Speaking to the Arnold Schwarzenegger fan site the Arnold Fans, creator, co-writer (with William Wisher Jr.), and director of the first two Terminator movies James Cameron dropped a few hints as to how the action movie legend, who recently turned 70, may feature in the forthcoming trilogy of Terminator movies that are reportedly in development.

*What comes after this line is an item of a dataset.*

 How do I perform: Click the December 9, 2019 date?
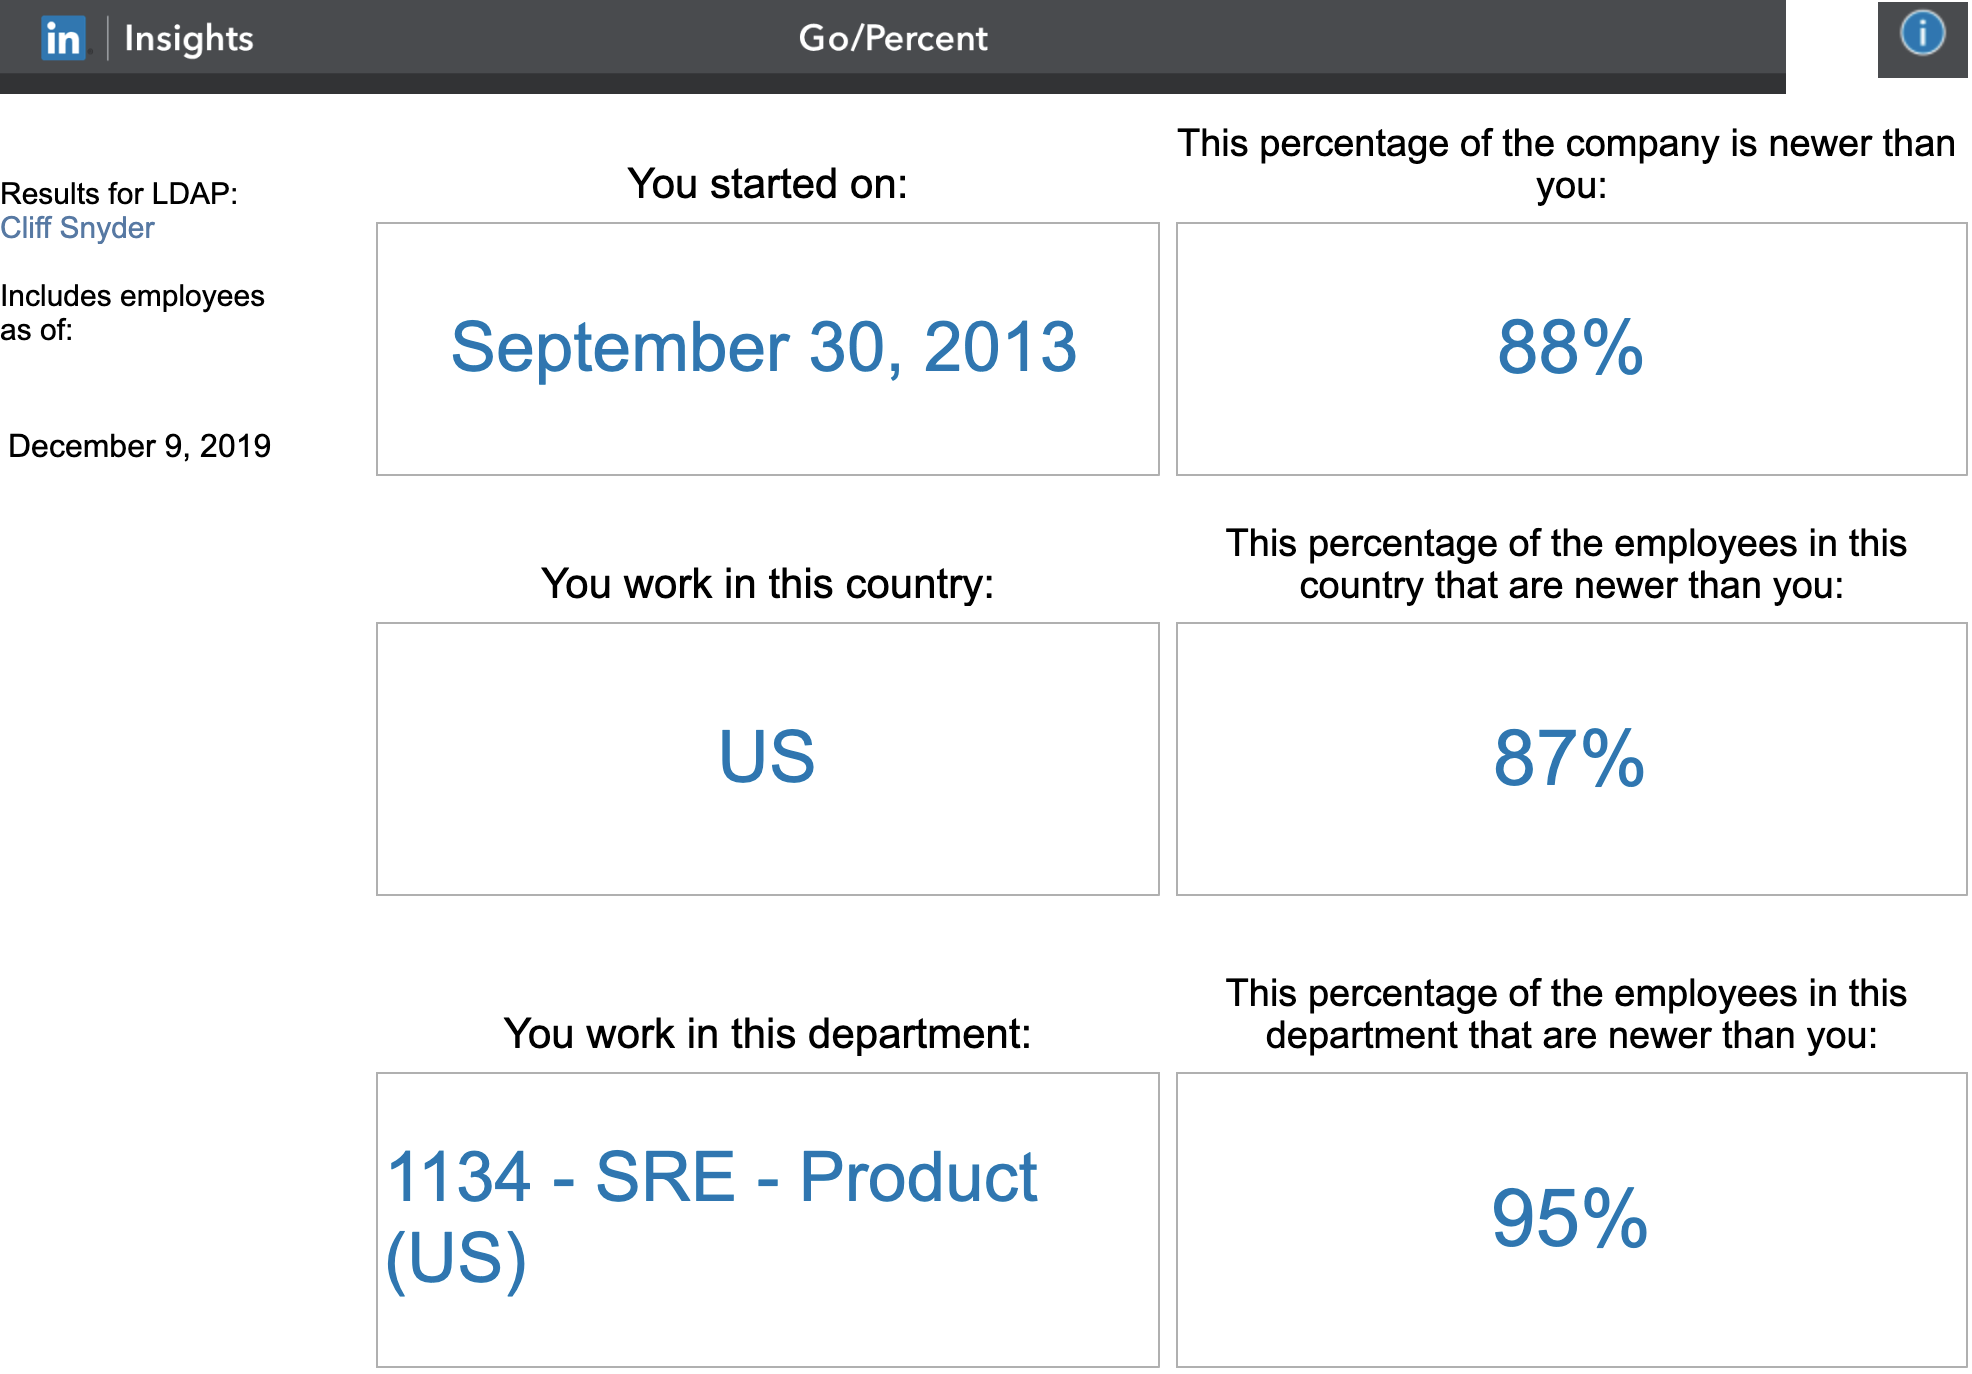point(139,446)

"Yeah, you got to ask yourself, 'Why did they make these characters look and sound like Arnold? There has to be a reason. So yeah, it has flashed through my mind that there has to have been a prototype. There has to have been a guy who's DNA was harvested from - that they grew the organic outer layer that they grew the Terminator from...and that presumably was a real person at some point. Now, the question is, did that person have some sort of meaning to Skynet on WHY they chose that one (Arnold)? Or was it like a whole rack of Terminators and the one that happened to be the Arnold model just happened to be closest to the door going out to the time displacement center and all the others looked different? I've asked myself these questions but it's never been resolved...so stay tuned! We're talking pretty seriously now about doing some new Terminator films or possibly a trilogy and you'll just have to see what surfaces in those."
What Cameron is referring to here is the model number of the Terminators. Each type of Terminator has a Series, Model, and Version number...
In the Terminator movie's Arnold always portrayed a Series 800 Terminator or T-800 (or a T-850 in Terminator 3: Rise of the Machines), whereas Robert Patrick portrayed a series 1000 or T-1000 in Terminator 2: Judgment Day. In the first movie, The Terminator, Arnold played a version 1 T-800, whereas in the second movie he played a version 2.4 T-800. The Model number for the T-800/T-850 that Arnold has portrayed to date is designated as the CSM-101 or Cyberdyne Systems Model 101. Put simply the Model 101 looks like Arnold, whereas the 102 would look like someone else, and the 103 looking like another someone else.
In short, the series denotes the chassis used, the model is the identity of the tissue sheath used, and the version is the age appearance of the tissue sheath used.
The belief or inference was that in addition to a bank of DNA materials from key donors, the Terminator's would snatch a resistance fighter and create a Terminator duplicate of them in the hope of finding the hidden Human Resistance bases - we saw this in one of Kyle Reese's dreams in the first movie where Franco Columbo portrayed one such Terminator (likely a T-800, but its model number is unknown - pictured above).
As in regards to the source of the DNA that was used for the CSM-101, this was semi-answered in a deleted scene from Terminator 3 with Arnold portraying Sergeant William Candy.
Cameron giving his own interpretation on this deleted scene should work just so long as he doesn't ignore the undeniable fact that while aesthetically poor, the events depicted in Terminator 3 (the inevitability of Judgment Day by 2004) are what would have followed the second movie. If Cameron ignores Terminator 3, out of pride or simple ignorance, he will damage the integrity of the entire series (that is by ignoring Terminator: Genisys ever existed, of course).